Economic factors are very important in obtaining
treatment for HIV-positive people. Antiretroviral
drug therapies are extremely expensive and
beyond the financial reach of most infected
people in the developing world. Current trade
restrictions do not allow cheaper generic AIDS
drugs to be sold to developing countries--though
South Africa won a court case earlier this
year allowing it to import cheaper drugs even
though pharmaceutical companies with patents
were operating and selling domestically.
According to Dr. Mary Moran of Medecins Sans
Frontieres, the World Trade Organization is
expected to issue a declaration to clarify
the position of developing countries vis-a-vis
AIDS drugs. After the victory in South Africa,
she said, the declaration could be expected
to be positive.
Professor
Vella, President of the International AIDS
Society,
estimated the cost of fighting
the HIV/AIDS pandemic in developing nations
to be between seven and nine billion US dollars. "This
cost should be met by the rich countries, the
countries of the 'North'," he said.
According to Vella it is in the interest of
developed countries to make globalization fair
and to help combat HIV/AIDS in the developing
world. This sentiment may not be shared by
pharmaceutical companies in the West, which
presently own patents on all antiretroviral
drugs.
The United States, Australia, Canada, Japan
and Switzerland are sponsoring another declaration
that outlines the arguments of transnational
pharmaceutical companies ands calls for a compromise.

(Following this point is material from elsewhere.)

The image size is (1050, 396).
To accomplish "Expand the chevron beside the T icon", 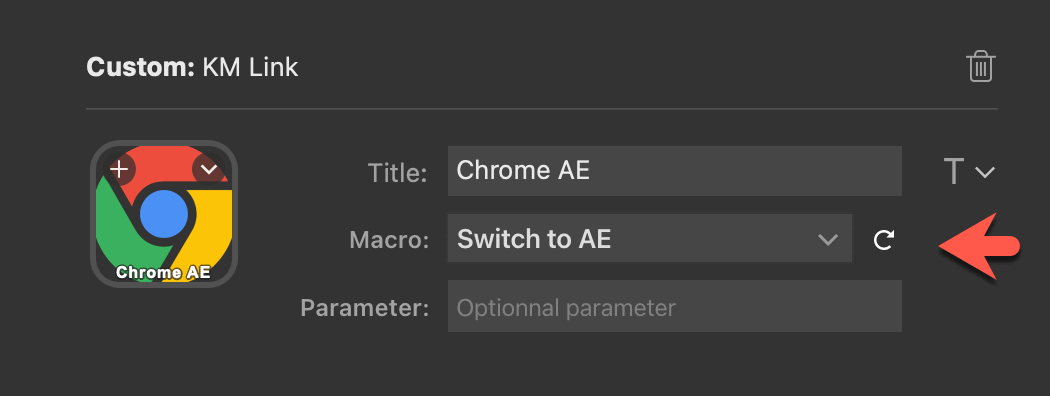I will (x=984, y=172).
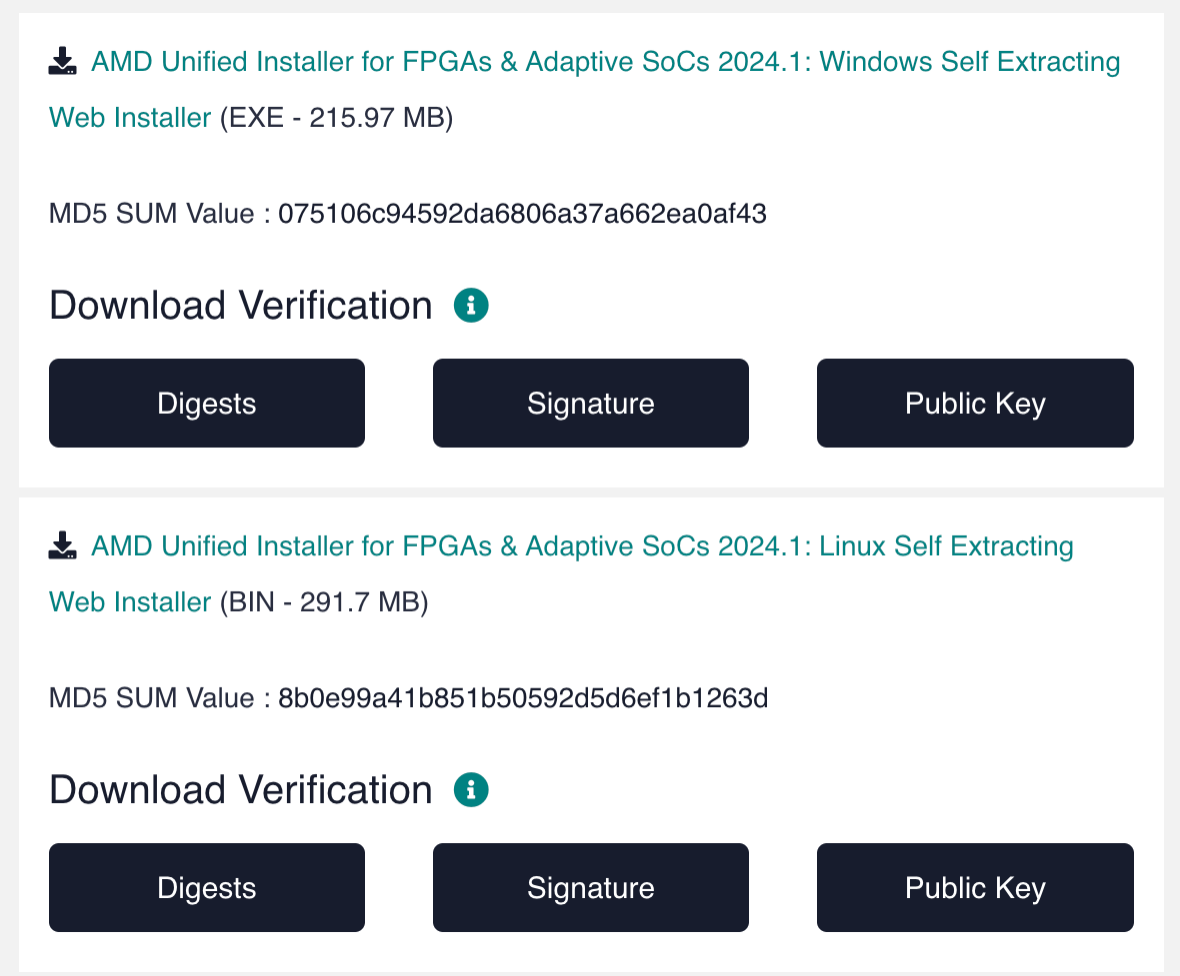
Task: Click "MD5 SUM Value" label under Linux installer
Action: tap(151, 698)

The WTO Ministerial meeting, where this issue
will be settled, will take place in earlier
November in Qatar.
During the lunch break delegates, toting the
distinctive yellow conference satchels, discussed
the morning sessions and exchanged information
on AIDS programs in their respective countries.
More than 3,000 delegates from the region have
registered for the conference, though some,
especially delegates and speakers from the
United States, chose not to attend following
the September 11 terrorist attacks in New York
and Washington DC.
The fall-out from the attacks worried some
attendees of the congress.
At a symposium on the declaration of the United
Nations Special Session for AIDS, Ambassador
Penny Wensley of Australia addressed this concern.

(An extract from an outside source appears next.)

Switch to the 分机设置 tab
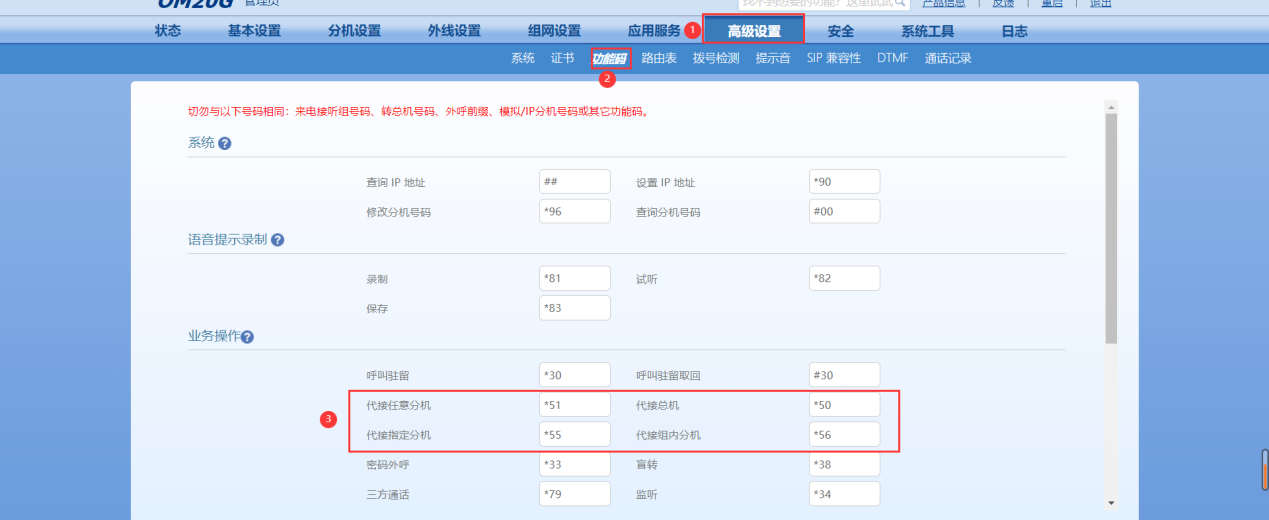This screenshot has width=1269, height=520. click(354, 31)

"There is a real risk that we will lose
the momentum we gathered at the special session," she
said. "We have to be able to deal with
the war on terrorism and still maintain the
war against AIDS."
With terrorism now preeminent on the political
agendas of many countries, delegates are worried
that HIV/AIDS will not be given the attention
and support it requires.
"The tragedy of September 11 may have
an impact on the dedication of governments
towards HIV/AIDS," said Vella. "I
hope it won't become a second, or a third priority."
The conference forged ahead, however, with
over 40 plenary sessions, sub sessions and
workshops taking place on Saturday. Prevention
and strategies to stop transmission will be
the main themes on Sunday, though sub-sessions
will continue on all four themes including
Treatment and Care, Gender and Sexuality and
Socio-economic Determinants of HIV/AIDS.